I would edit a page, then scroll Facebook, then edit a few sentences, then back to Facebook to scroll down your belly for any new comments. And I would see all the repost posts and the “this is so funny” posts and the anxiety-producing fear and anger posts. One day (actually many days), I stopped mid-scroll, staring into the hairy bellybutton of you Facebook and said, aloud, “What am I looking for?”

In my Facebook haze, I didn’t know how to answer that, but a small, slightly strangled, rational voice inside told me that if I hadn’t found it after two years, it was time to move on from this relationship. No more lingering ads, no more navigating our privacy issues, no more endless scrolls in the park.

I thought I needed you, Facebook. After 39 days, I’m certain that I don’t.

Farewell, Facebook. It’s not you, it’s me.

Online class

Have you ever taken an online class? Would you? Do you think it would be exciting, refreshing, frustrating, difficult, all of the above? How does a sense of community grow in an online class? Do you feel connected to the other students when you can’t see their expressions, hear their laughter, smell their coffee, or bump into them on the way to your seat? Does the subject matter matter? What’s it like for the teacher?

Seems that all I have are questions. Perhaps at the end of the next eight weeks, I’ll have a few answers. Tomorrow, I officially start my first online class, though I’ve already posted a pic, short intro and read others’ introductions. It’s a writing class with a teacher I’ve had before, which is probably what allowed me to take the leap to sign up for the class. I already know the sound of his voice and how he plots a story on the marker board. How does that help for an online class? Familiarity breeds comfort for me.

We have discussion boards, forums they’re called, and a weekly live chat. In a way, it makes a lot of sense to have an online writing class. We will be immersed in each other’s written words, not just the 10 pages we submit for critique, but in every post we write.
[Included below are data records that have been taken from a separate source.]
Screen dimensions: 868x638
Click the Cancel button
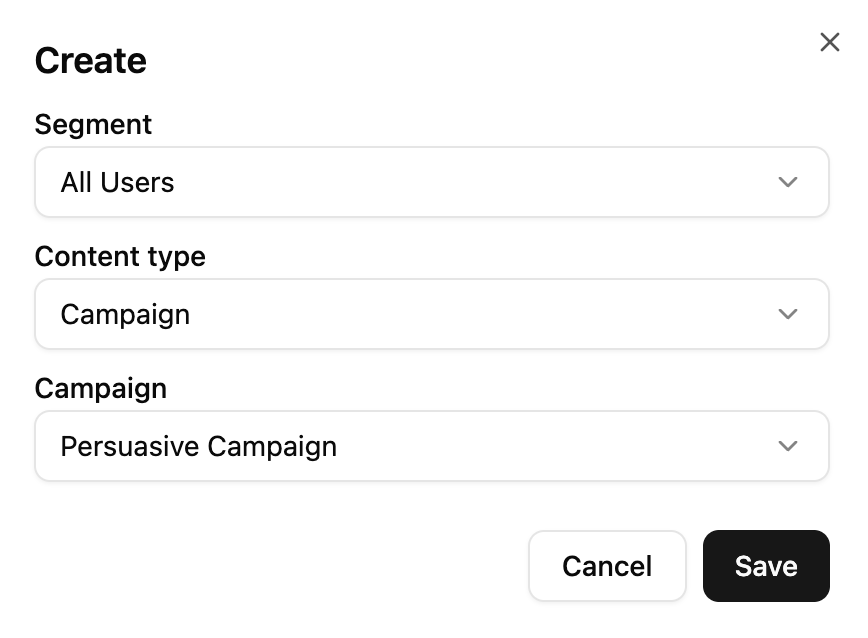[x=607, y=566]
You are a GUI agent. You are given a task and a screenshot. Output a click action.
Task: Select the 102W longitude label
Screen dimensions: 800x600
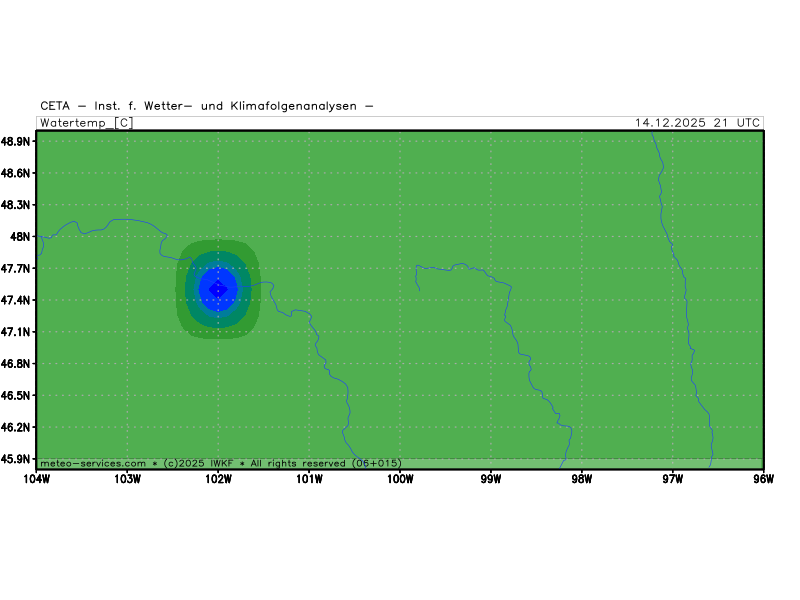pos(218,478)
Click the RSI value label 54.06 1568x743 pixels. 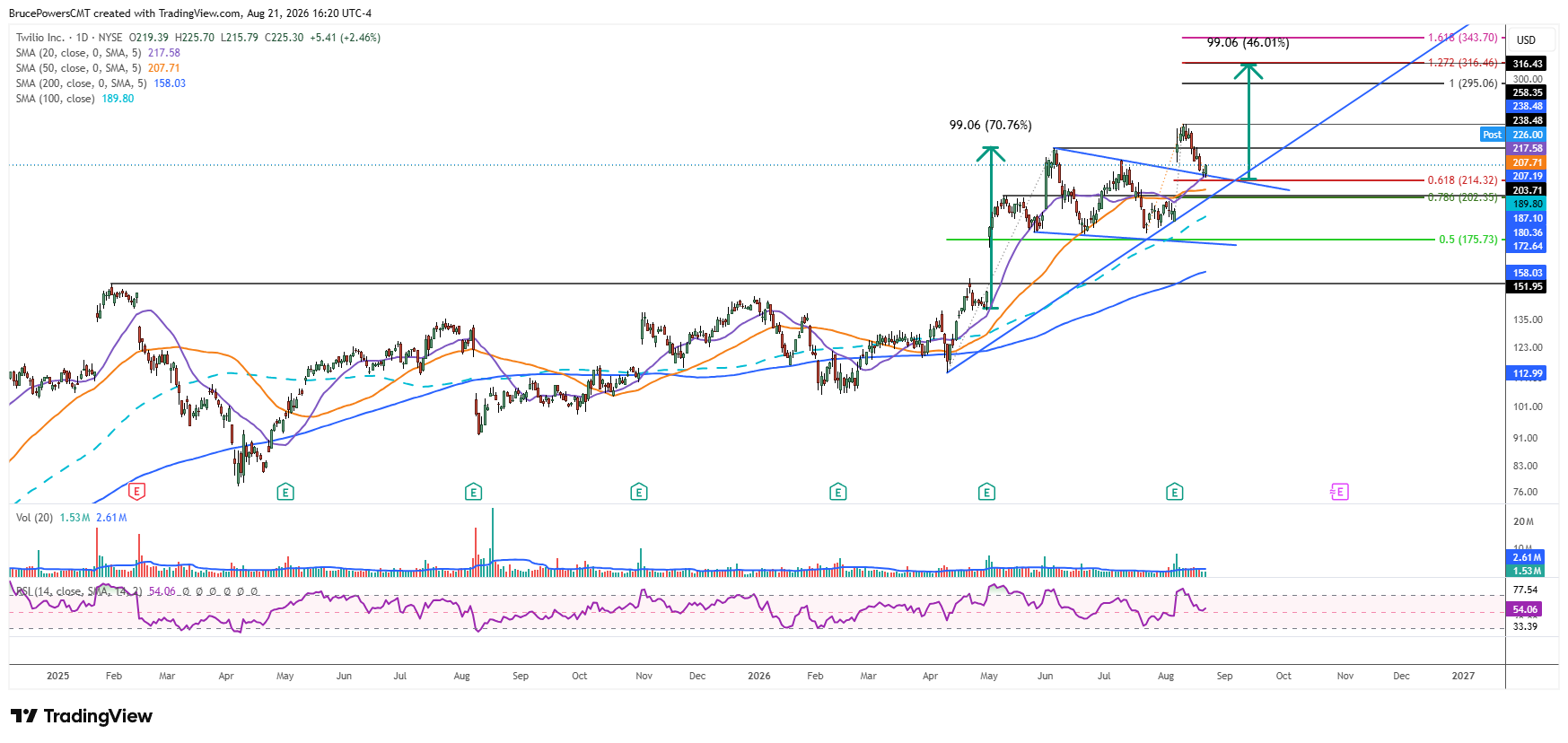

We will be learning who we are almost solely through our writing.¬†Will we pay closer attention to each other’s words when that’s all we see?

In one online discussion forum I used to frequent, several of the members had such strong (unique? clear? definite?) writing voices, that I would know their posts without needing to see their names or ever having seen their faces. At the time, that online community felt very close-knit. I’m sure that can happen in an online class also, but I’m at a loss to explain how it happens or how to make it happen.

I wonder what the next eight weeks will bring. Lots of reading and writing and maybe a even a little sense of community. I’m eager to find out. What are your experiences in online classes?